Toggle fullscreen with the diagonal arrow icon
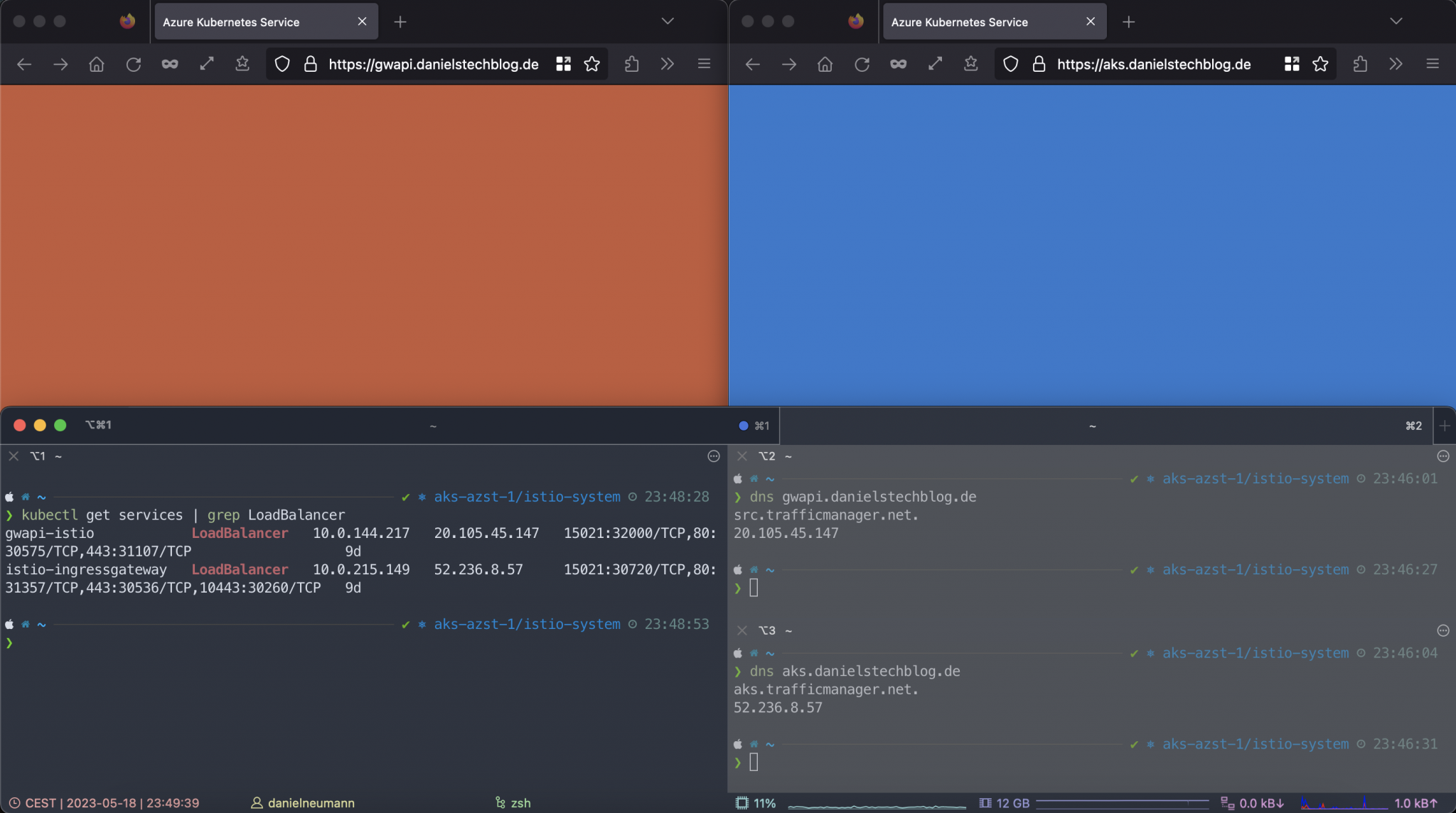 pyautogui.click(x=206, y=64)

* * *

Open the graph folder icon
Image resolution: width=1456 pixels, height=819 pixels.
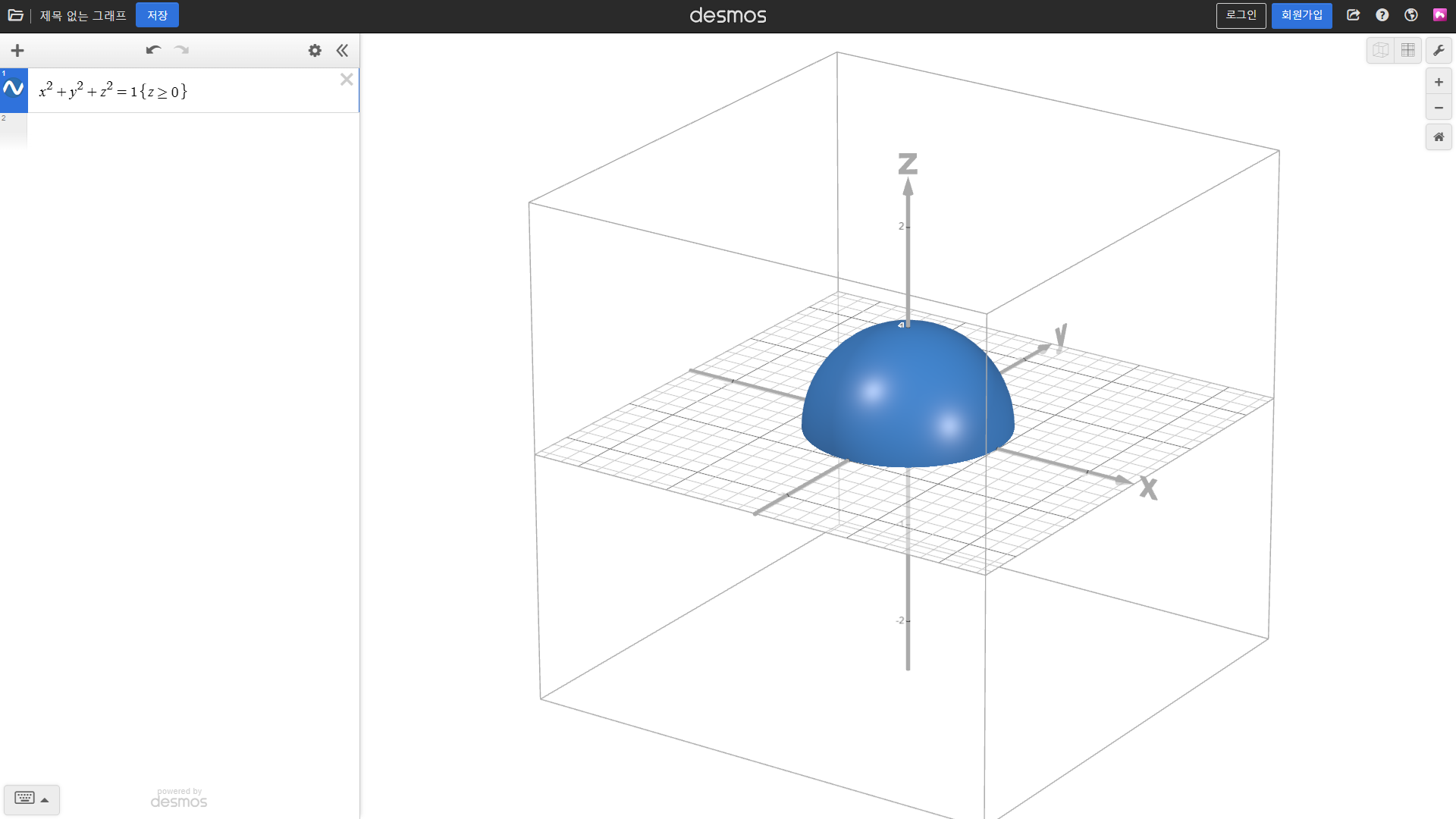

---

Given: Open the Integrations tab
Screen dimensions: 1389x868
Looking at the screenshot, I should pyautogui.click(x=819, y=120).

• **YOUR ASSIGNMENT**: Report each line of the data in which "Open" occurs.

• **SOLVED EXERCISE**:
Open the graph folder icon
Given: Open the Integrations tab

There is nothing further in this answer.